Gov. J.B. Pritkzer is making a huge bet on the electric-vehicle manufacturing industry, unveiling an incentive package worth hundreds of millions of dollars that may be the largest in state history.
Included are a wide range of tax breaks, from payroll credits and exemption from utility and some sales taxes to assistance with job training and favored treatment in obtaining government permits and road construction funds.
Pritzker wants the much-anticipated package approved in the General Assembly’s two-week fall veto session, which opens next Tuesday, Oct. 19.
The package is aimed at keeping Ford’s Chicago assembly plant and Stellantis’ similar Belvidere facility in operation and poised to win as the American auto industry races to convert from gasoline-powered to electric vehicles.
It’s also intended to lure new companies to the state, big and small, but especially Samsung, which is weighing bids from Illinois and Ohio to build an enormous battery factory that officials here want to go across the road from electric truck producer Rivian and which reportedly could employ as many as 7,500 workers.
The Pritzker camp has been signaling much of the summer that a big proposal was on the way, one that they believe builds on the recently approved green-energy package. It certainly is big—especially for a state government entirely run by left-leaning Democrats.
“Time is of the essence. We know companies now are making decisions that will have implications for decades,” Andy Manar, deputy governor for economic development, told me in a phone interview. “We have to make our best efforts to show them that Illinois is the best place for their business.”
The proposal, to be introduced in bill form in the next few days, is the product of months of discussions with industry leaders and, more recently, legislative leaders including state House Speaker Emanuel “Chris” Welch and state Senate President Don Harmon. The latter haven’t yet committed, but, “They understand the timing” after Ford Motors last announced billions of dollars in electric-vehicle facilities in Tennessee and Kentucky, facilities which received hundreds of millions of dollars in incentives from each state, Manar said.
Illinois Manufacturers’ Association President Mark Denzler termed the package “a very good step forward.” Some further discussions are necessary, he added, but the plan if approved will help Illinois compete for the type of facilities that have been going elsewhere.
The centerpiece of Pritzker’s plan is a refundable state income tax credit of 75% or 100% of withholding from workers at electricity manufacturing and supply plants, for up to 15 years. The larger, 100% figure would apply to newly hired workers at a facility located in an “underserved area” of the state.
Belvidere, the South Side Ford Plant and Normal all are located in underserved areas.
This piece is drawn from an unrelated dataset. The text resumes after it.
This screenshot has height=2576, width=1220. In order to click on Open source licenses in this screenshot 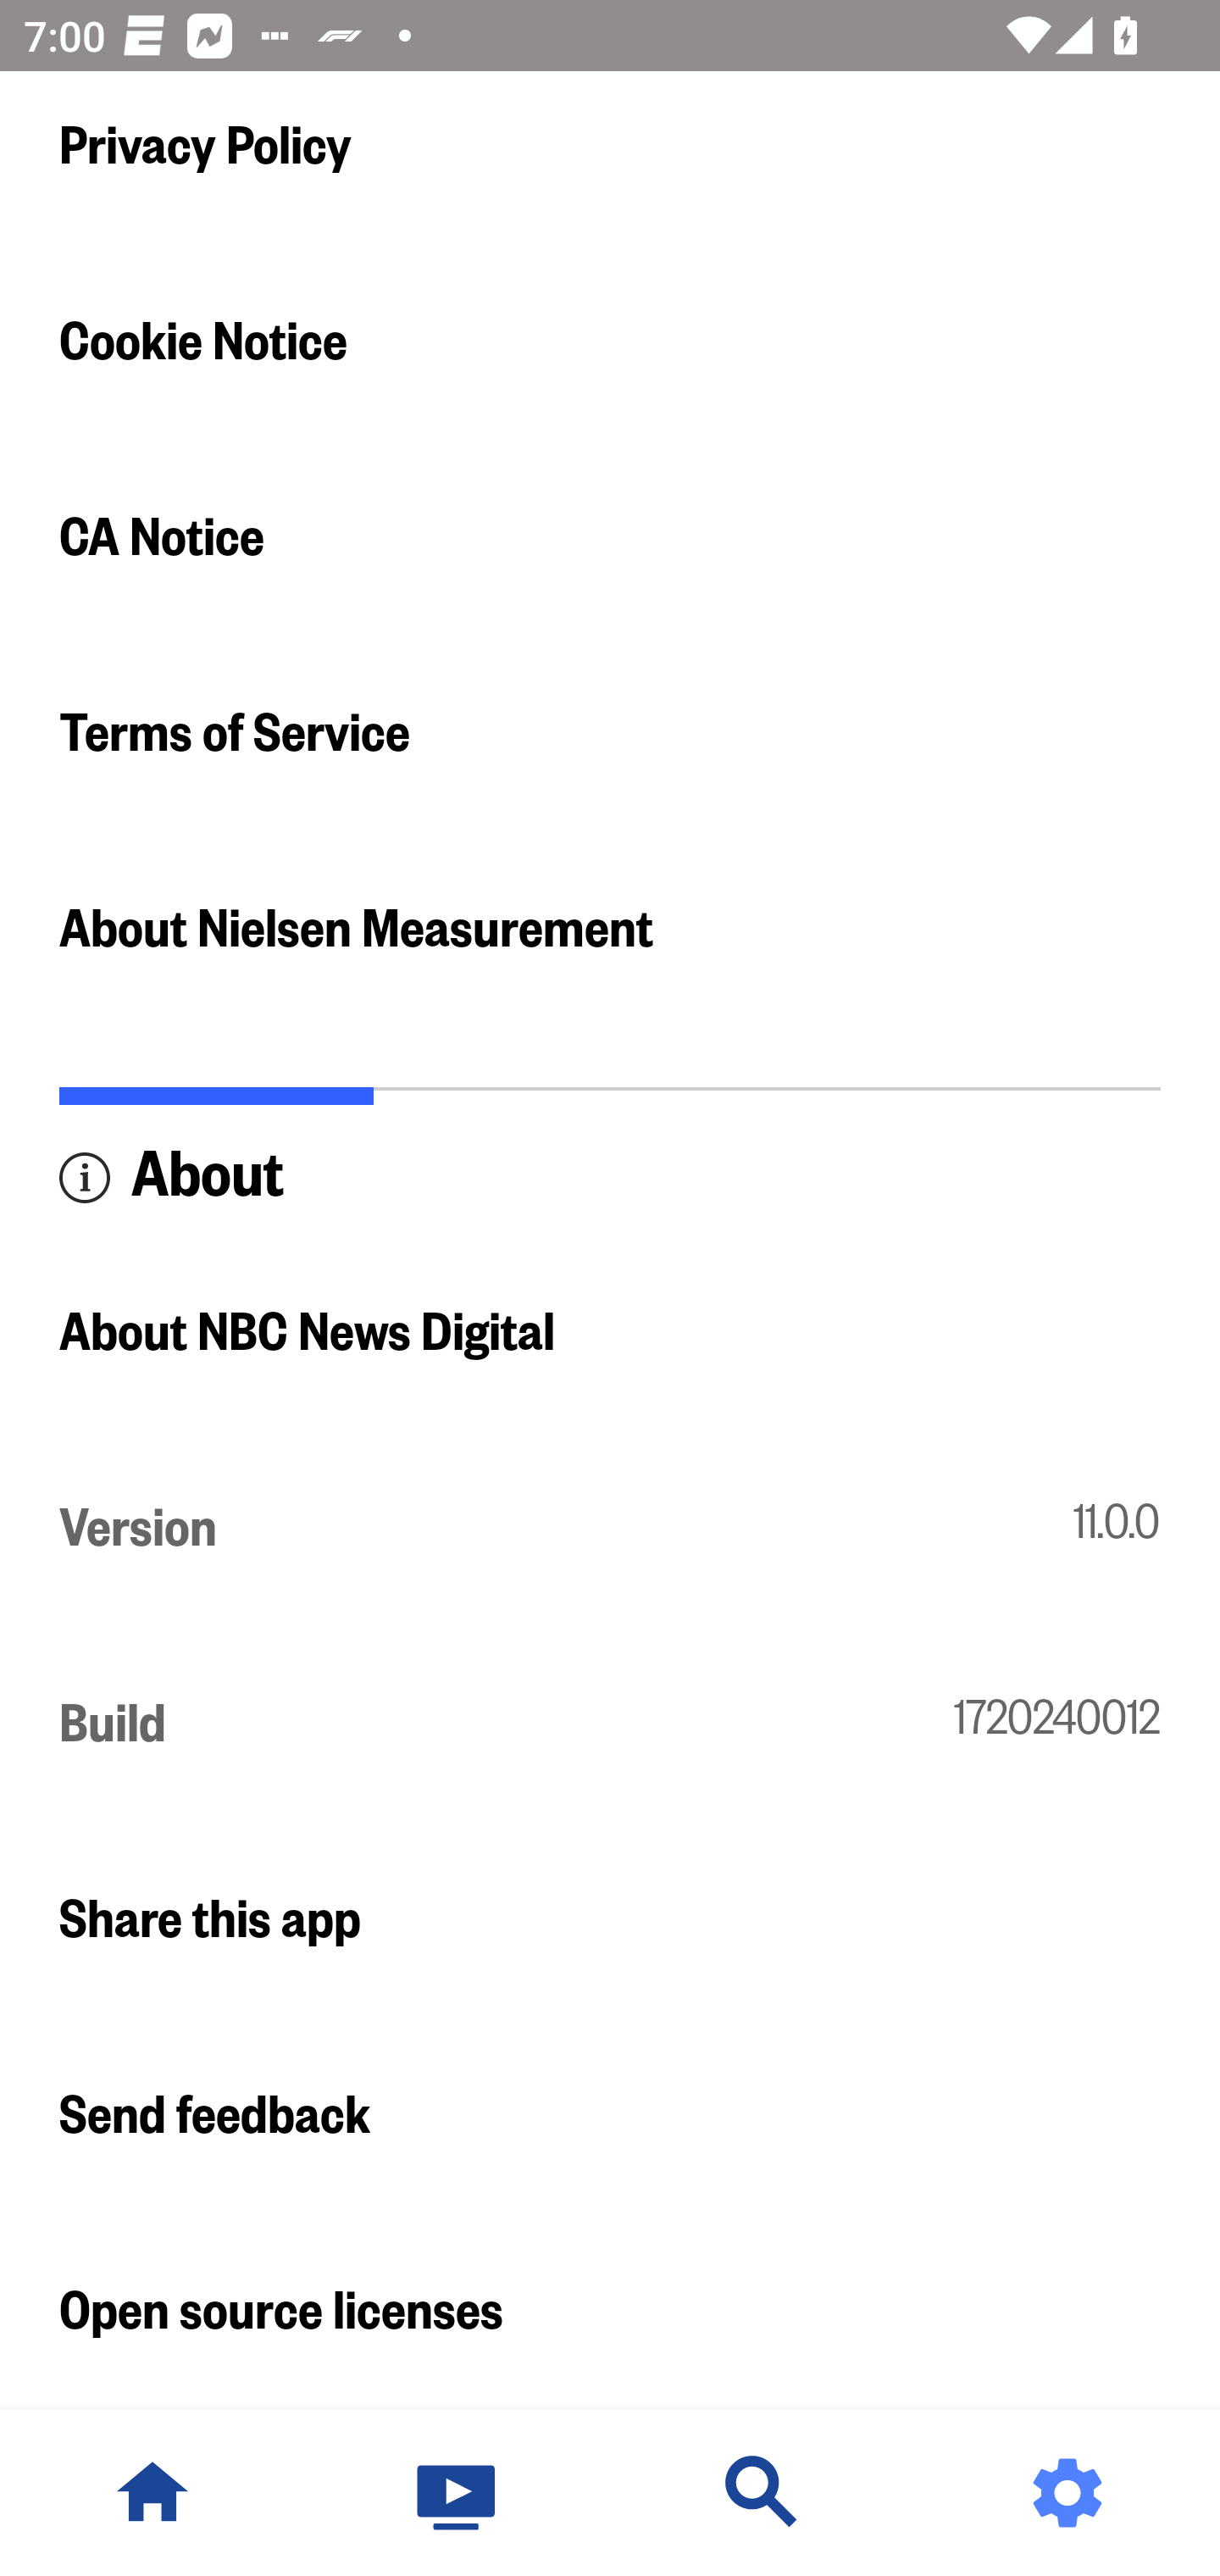, I will do `click(610, 2313)`.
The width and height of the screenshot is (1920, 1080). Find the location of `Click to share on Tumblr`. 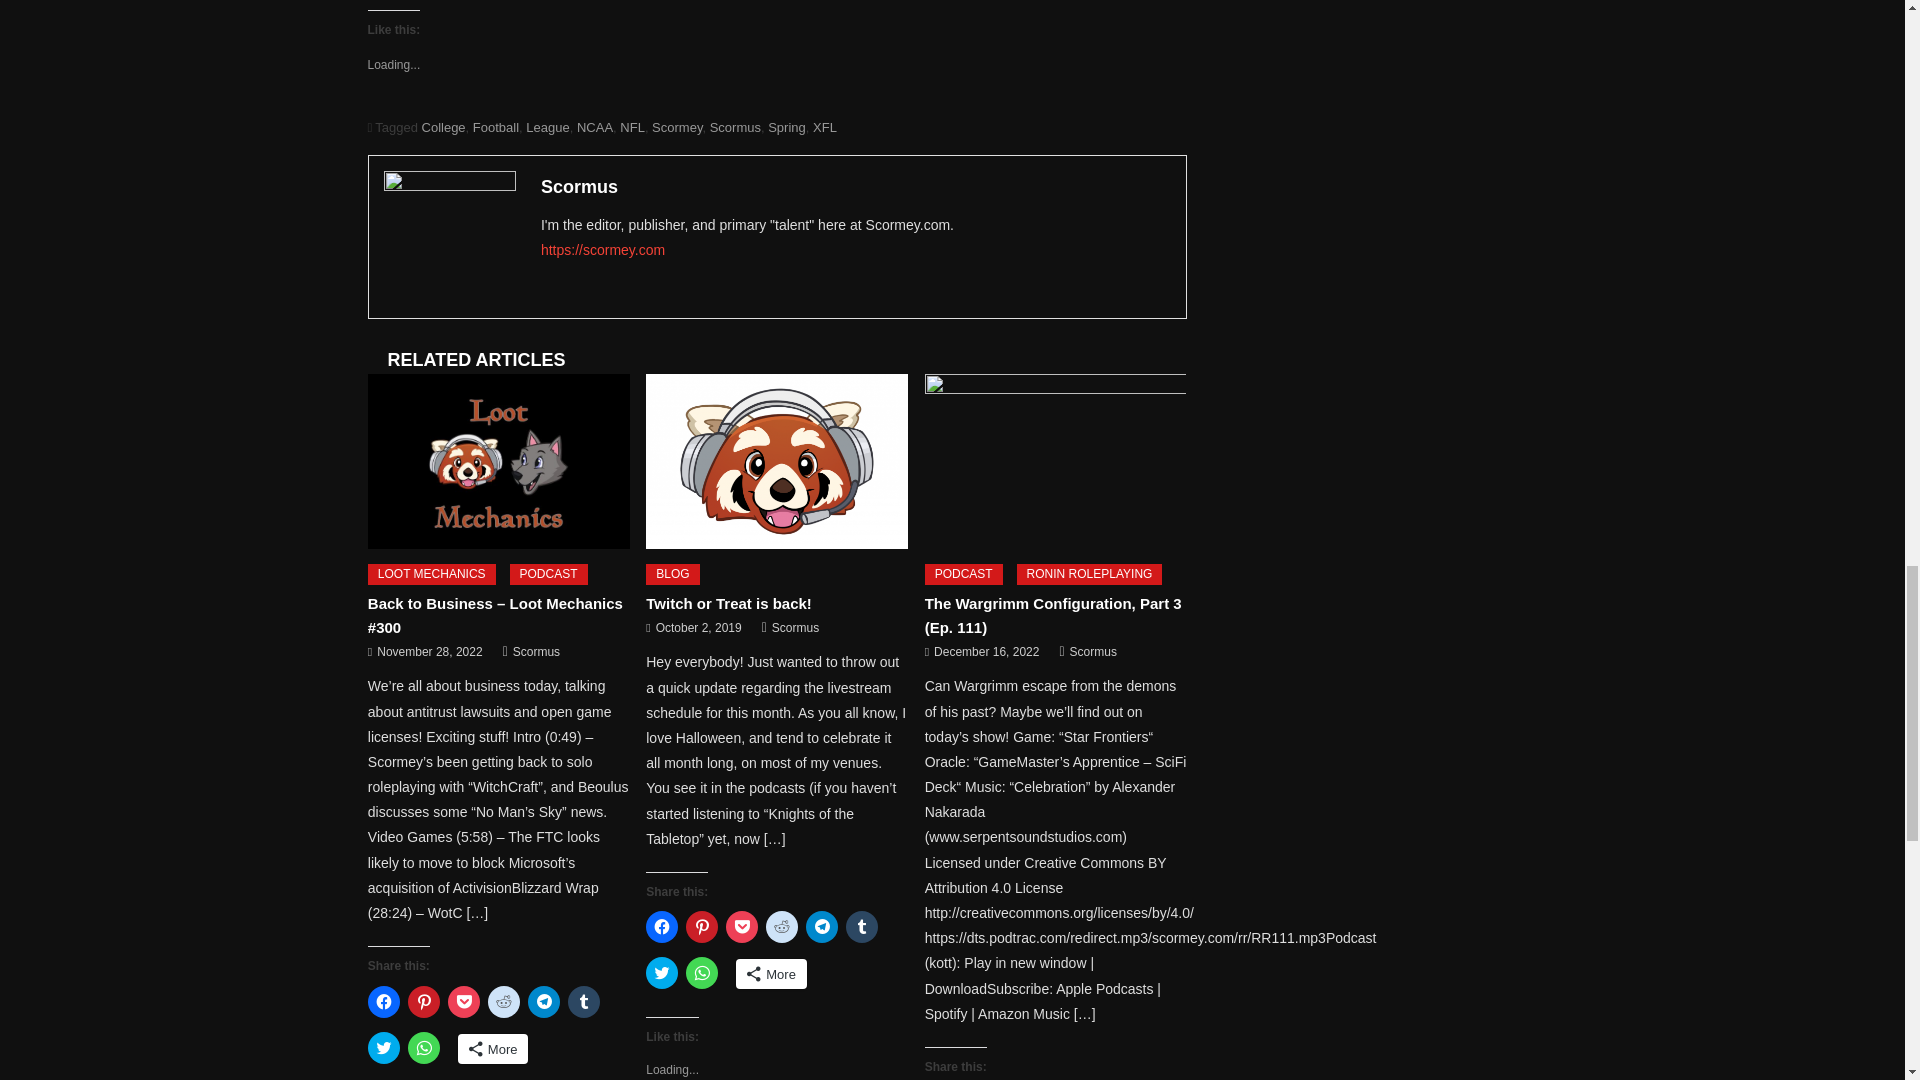

Click to share on Tumblr is located at coordinates (584, 1002).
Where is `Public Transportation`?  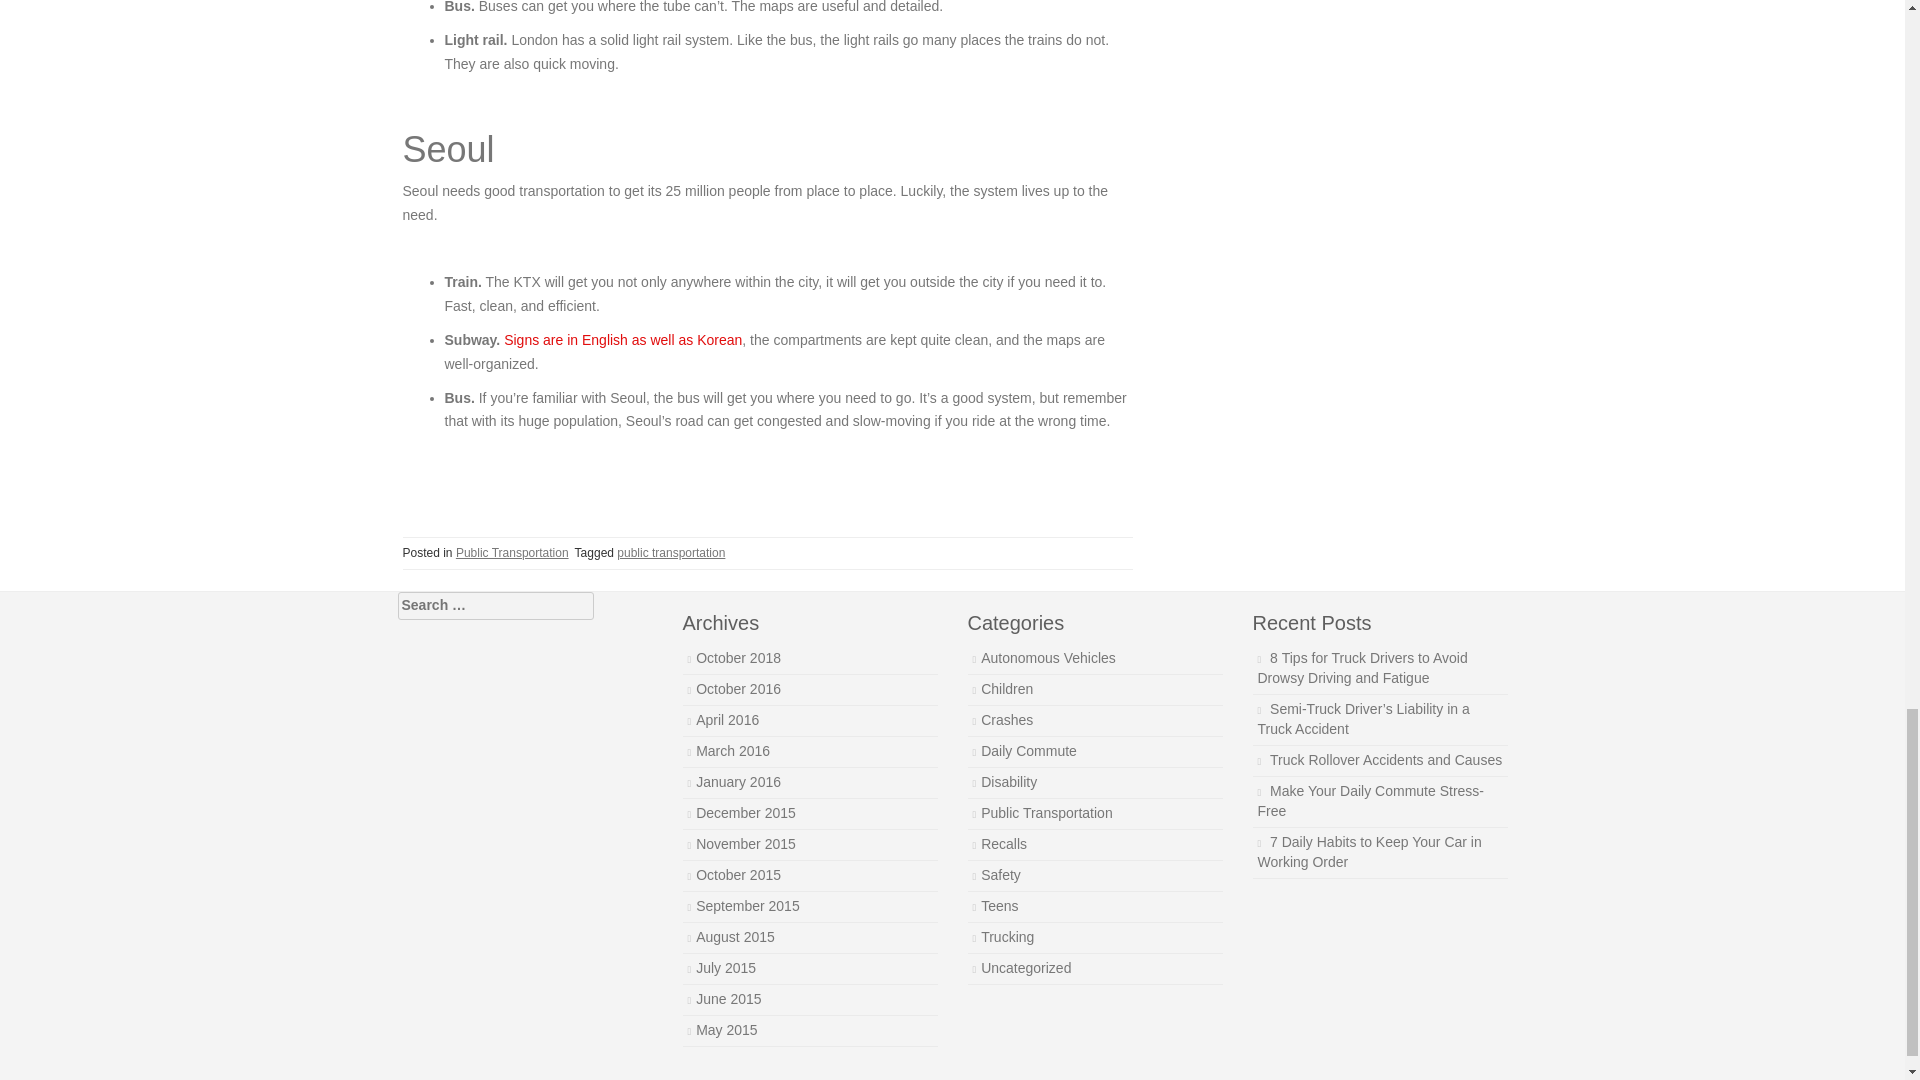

Companies also would get refundable credits of 25% or 50% of withholding from current workers if a minimum number of net new employees was added. For a large manufacturer, that would be at least 500 new jobs created over a 60-month period, paired with a capital investment of at least $1.5 billion.
• Training costs would be eligible for an income-tax credit, 25% in some cases and 50% in underserved areas.
• A sales tax exemption would be granted to qualifying companies on their purchase of building materials. They’d also be exempt from state utility taxes on electricity and natural gas.
• Half to 75% of taxes on wages of construction workers who build EV facilities would be waived.
• The state will establish a tax force to study ways to expedite permits, and promises to prioritize any needed road construction.
Asked directly if the incentives are enough for Illinois to compete, Manar replied, “That will be determined.” He added, “We listened to the stakeholders.”
Credit recipients would have to report on diversity in hiring and on their board composition, and outline a plan to boost hiring of minorities.
One thing not in the package is relief from local property taxes. Sources say Chicago Mayor Lori Lightfoot objected to doing that at a time when she’s raising property taxes to pay for pension costs.
That possible break will have to be “the subject of broader discussion,” Manar said.
As is the case with the incentives for data farms that Pritzker pushed through the Legislature, the EV package would require contractors building electric-vehicle facilities to reach labor peace agreements with local unions. But there is nothing in the package now that would apply to people who work in the plant after construction.
The manufacturers’ Denzler said he’d like to see both property-tax relief and something to lower utility bills in the package. The latter is particularly important to battery manufacturers such as Samsung that have high power demands in the manufacturing process.